A fire had been lit in the dining room and it was fairly warm. Burden was sure Clifford had done this himself. He had even drawn up two of the dining chairs to the fireplace - hard upright chairs, but the best he could offer. Burden sat down and Clifford launched at once into this resumed story of his life.
‘Children don’t question what they live on, where the money comes from, I mean. I was a lot older when my mother told me that my father had never paid her a penny. She tried to force him to pay her through the court, but he couldn’t be found; he’d just deserted her and disappeared. And he had a private income, you know; I mean he had investments of his own, just enough to live on without working. She had to go out cleaning to keep us and then she made things, sort of cottage industry things - bits she knitted and sewed. I was nearly grown-up before I knew any of this. She never told me before. I was at school while she was working and of course I never guessed.’
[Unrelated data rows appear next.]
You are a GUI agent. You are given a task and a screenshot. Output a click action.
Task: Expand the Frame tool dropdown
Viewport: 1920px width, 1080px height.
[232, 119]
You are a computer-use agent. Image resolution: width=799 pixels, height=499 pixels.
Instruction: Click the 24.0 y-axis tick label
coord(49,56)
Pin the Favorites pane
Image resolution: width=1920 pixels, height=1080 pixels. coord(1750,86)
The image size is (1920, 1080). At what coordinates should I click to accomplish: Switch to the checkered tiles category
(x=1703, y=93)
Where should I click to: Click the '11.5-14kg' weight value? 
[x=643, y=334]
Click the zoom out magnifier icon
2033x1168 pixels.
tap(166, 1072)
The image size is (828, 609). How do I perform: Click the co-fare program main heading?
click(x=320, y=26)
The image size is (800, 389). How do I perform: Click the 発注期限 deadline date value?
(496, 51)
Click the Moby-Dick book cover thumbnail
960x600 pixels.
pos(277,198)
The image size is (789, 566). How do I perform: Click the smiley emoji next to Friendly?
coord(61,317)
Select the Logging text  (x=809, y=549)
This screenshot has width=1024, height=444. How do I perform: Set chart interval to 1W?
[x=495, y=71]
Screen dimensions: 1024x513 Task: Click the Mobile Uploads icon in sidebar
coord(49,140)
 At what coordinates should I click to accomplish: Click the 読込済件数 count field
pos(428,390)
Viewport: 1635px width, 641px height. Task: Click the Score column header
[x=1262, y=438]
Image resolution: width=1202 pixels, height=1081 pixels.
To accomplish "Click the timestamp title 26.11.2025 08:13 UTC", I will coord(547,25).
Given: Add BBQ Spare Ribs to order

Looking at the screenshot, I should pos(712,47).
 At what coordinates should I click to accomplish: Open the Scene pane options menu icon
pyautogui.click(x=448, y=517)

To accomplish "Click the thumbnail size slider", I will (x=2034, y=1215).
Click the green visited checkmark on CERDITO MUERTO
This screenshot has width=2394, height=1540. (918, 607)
Burden didn’t know what questions to ask, so he said nothing. He just listened, thinking of his confession, pinning faith on that. The recorder was on the dining table; Clifford had placed it there himself.
‘I owe her everything,’ Clifford went on. ‘She sacrificed her whole life to me, wore herself out to keep me in comfort. Serge says I needn’t think of it like that, that basically we all do what we want and that was what she wanted. But I don’t know. I mean I do know intellectually, I know he’s right, but that doesn’t do away with my guilt. I feel guilty about her all the time. For example, when I left school at eighteen I could have got a job; someone I knew at school, his father actually offered me an office job, but my mother insisted on my going to university. She always wanted the best for me. Of course I got the maximum grant, but I was still a drag on her; I wasn’t earning money except for a bit I got from gardening for people like Miss McPhail. When I got to Myringham University I never lived in; I came back home every night.’ Clifford shifted his eyes, looking quickly into Burden’s and then away. ‘She can’t be left alone at night, you see. Not in this house, at any rate, and she always is in this house. She hasn’t anywhere else to go, has she?’ He made the astounding statement with low-key carelessness, ‘She’s afraid of ghosts.’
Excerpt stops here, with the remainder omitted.